The company derived all of its income from its “marriage counselling” service, the filing said.

“Our main target clients are people who are going through a divorce or have cheating partners,” it said. “We will provide them with customised solutions to save their marriage”.

By “customised solutions”, the firm means its “mistress disposal” professionals.

Weiqing’s founder, 49-year-old former reporter Shu Xin, said previously in an interview with AFP news agency that his goal was to “prevent divorces”.

“Every year we save some 5,000 couples,” he was quoted as saying.

Weiqing did not respond to repeated requests for comment from the Post.

The rise of businesses like Weiqing would appear to be inversely proportional to the mainland’s social morals which have, by most measures, loosened considerably since the 1970s. Previously treated as a crime and categorised as “hooliganism”, promiscuity is today no less acceptable than in western countries.
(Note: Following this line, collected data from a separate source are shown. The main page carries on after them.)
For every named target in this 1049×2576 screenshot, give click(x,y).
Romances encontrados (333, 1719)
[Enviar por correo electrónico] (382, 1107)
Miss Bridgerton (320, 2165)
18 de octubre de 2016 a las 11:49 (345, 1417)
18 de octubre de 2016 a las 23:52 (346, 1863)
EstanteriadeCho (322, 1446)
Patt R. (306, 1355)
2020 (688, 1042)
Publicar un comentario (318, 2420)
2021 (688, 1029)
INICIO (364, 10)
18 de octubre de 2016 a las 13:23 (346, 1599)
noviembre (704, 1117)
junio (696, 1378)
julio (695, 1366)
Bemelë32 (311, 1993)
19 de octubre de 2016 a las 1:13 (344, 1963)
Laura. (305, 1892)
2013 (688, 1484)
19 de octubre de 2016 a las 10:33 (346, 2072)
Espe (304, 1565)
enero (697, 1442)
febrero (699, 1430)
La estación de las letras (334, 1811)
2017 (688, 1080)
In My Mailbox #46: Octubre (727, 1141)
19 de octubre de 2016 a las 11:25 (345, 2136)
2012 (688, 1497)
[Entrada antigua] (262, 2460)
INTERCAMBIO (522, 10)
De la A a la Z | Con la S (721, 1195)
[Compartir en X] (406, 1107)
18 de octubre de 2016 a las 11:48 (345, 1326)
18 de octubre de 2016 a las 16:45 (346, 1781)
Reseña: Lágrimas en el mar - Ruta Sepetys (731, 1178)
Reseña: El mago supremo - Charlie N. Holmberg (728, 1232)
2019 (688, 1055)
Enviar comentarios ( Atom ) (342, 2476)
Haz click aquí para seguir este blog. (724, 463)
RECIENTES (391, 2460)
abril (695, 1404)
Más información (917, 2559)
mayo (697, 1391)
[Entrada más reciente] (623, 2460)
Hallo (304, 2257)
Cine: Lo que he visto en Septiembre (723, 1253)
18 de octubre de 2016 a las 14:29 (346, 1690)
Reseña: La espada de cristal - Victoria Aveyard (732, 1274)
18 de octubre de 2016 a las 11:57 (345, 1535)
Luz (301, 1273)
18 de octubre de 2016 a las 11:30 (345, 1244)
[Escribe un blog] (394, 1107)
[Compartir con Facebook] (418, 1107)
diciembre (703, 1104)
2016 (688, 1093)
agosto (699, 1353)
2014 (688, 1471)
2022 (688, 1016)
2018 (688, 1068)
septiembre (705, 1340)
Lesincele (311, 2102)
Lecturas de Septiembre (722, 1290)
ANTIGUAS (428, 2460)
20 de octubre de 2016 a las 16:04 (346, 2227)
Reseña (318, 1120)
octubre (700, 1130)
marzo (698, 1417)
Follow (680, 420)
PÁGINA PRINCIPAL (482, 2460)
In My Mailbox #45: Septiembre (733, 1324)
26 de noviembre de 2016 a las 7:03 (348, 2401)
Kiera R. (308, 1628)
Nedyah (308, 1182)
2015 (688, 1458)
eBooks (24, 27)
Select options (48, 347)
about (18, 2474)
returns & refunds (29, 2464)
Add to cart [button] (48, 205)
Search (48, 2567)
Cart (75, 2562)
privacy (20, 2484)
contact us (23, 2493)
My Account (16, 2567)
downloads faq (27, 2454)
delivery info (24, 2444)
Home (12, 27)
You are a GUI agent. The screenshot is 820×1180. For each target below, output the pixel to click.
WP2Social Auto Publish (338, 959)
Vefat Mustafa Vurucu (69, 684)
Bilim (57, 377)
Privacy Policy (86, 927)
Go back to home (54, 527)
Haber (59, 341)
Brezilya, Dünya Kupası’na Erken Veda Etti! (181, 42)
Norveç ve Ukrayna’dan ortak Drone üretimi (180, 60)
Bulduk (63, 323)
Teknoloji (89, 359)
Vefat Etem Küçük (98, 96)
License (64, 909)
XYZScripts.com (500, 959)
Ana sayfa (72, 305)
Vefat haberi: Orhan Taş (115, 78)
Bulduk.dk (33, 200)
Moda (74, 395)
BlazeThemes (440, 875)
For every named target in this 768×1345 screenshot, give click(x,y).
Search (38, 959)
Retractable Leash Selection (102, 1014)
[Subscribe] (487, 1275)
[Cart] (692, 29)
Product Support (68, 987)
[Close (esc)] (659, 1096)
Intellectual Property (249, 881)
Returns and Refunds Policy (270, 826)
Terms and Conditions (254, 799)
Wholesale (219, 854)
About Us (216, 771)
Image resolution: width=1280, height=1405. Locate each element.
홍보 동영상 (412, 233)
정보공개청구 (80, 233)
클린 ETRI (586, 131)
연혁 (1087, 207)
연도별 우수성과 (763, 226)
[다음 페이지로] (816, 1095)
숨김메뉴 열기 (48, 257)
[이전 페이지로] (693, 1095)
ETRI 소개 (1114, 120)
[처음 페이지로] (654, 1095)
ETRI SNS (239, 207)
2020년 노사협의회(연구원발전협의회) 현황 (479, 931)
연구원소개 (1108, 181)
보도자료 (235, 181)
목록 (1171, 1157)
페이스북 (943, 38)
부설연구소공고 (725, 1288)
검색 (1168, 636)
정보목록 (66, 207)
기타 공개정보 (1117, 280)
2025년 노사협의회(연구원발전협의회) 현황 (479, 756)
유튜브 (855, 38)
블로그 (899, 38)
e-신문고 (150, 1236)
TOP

But with this change in attitudes came a rocketing divorce rate and a growing number of extramarital affairs.

According to government figures, 3.84 million Chinese adults – equivalent to about a half of Hong Kong’s population – filed for divorce in 2015, up 17 times from 1986 when the Ministry of Affairs started keeping records.

Extramarital relationships are cited as the major reason for broken marriages in China, according to some surveys. While relationship counselling is common practice in much of the world, the profession of ‘mistress disposal’ has, at least so far, emerged as a uniquely Chinese offering.

“The flourishing of those mistress hunter companies clearly indicates one thing: China is still pretty much a male-dominated country,” said Li Yinhe, a prominent Chinese sociologist who once said on a Chinese TV show that the concept of marriage would eventually die out as it is “against humanity”.

Li is cynical about the motivations of women employing the services of a “mistress hunter”.

“For me, people who seek this kind of service do not really love their partner,” she said. “It’s mostly driven by material interests.”

In the 1980s, only 6 per cent of people dared to file for divorce under the country’s strict social control system, according to a survey Li conducted at the time.

“People who slept with members of the opposite sex who were not their partner would be seen as having a behavioural, or ‘Zuo-Feng,’ problem, which could seriously damage their career or reputation,” she said.

Now that people have more financial freedom and leeway in their personal lives, having a lover on the side does not present the problem it might once have been.

Weiqing wasted no time in tapping this fast-growing trend and now has more than 50 offices across China, including in Beijing, Anhui, Shenzhen and Shanghai.

The service charge ranges from 800 yuan per hour for straightforward counselling to 50,000 yuan for ‘disposing of’ a mistress. According to its filing, one client prepaid 200,000 yuan for Weiqing’s service, while four others each prepaid 100,000 yuan for it.

While there is on average one marriage counsellor for every 300 to 500 families in developed nations, there are only 2.3 counsellors per million people in China, according to figures from the Ministry of Civil Affairs. This, according to Weiqing’s filing, presents a huge gap in the market for marriage counselling services.

Weiqing is now going through the NEEQ’s review process for listing and is waiting to find out if its application has been successful, according to the authority’s website records. Known as the “new third board”, the NEEQ is a platform for small and medium sized enterprises to raise funds. It is only open to investors who have at least 5 million yuan, while retail investors can trade on the Shanghai or Shenzhen bourses freely.

With a lower threshold for company listings compared to other major bourses, the NEEQ would seem a natural choice for small firms like Weiqing. However, its review process for firms wishing to list has been criticised for being too loose.